[INPUT RECORDS]:
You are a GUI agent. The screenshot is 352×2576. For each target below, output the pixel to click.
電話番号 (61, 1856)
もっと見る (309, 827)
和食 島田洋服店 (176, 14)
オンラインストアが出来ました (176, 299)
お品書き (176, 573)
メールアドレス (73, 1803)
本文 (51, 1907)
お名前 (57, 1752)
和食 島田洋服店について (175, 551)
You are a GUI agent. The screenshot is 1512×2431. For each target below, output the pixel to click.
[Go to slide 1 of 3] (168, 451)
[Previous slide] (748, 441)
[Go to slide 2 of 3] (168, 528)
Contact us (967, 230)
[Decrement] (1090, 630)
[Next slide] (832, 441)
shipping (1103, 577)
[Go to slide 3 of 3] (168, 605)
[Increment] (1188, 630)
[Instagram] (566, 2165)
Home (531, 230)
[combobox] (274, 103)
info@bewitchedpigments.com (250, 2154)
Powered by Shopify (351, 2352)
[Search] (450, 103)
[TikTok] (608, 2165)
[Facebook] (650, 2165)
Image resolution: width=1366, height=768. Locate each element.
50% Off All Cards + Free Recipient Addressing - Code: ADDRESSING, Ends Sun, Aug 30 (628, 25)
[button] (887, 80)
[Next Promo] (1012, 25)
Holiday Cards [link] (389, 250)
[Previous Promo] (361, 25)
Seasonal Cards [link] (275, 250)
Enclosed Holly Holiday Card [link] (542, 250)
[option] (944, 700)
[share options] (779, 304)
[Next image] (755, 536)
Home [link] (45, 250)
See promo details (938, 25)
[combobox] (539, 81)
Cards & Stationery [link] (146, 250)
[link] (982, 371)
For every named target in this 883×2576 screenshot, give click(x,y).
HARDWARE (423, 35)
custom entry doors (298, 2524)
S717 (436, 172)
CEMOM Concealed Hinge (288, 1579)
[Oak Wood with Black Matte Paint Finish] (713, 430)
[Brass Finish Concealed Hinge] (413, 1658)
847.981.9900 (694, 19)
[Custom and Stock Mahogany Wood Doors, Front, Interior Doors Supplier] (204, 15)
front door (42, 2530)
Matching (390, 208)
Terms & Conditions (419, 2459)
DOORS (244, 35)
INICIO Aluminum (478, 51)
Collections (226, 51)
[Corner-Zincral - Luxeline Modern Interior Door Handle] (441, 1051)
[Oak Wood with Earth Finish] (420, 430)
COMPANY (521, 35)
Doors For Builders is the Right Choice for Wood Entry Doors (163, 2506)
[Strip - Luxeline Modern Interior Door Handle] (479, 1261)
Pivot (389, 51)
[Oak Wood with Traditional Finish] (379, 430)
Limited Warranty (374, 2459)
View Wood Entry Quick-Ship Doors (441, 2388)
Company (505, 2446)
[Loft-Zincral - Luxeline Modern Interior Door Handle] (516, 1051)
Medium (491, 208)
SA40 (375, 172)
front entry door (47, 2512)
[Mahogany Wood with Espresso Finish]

[AIM OF THE TASK]:
How many lines in the records hold the string "pixel"? The number alone is the answer.

[PROBLEM SOLUTION]:
2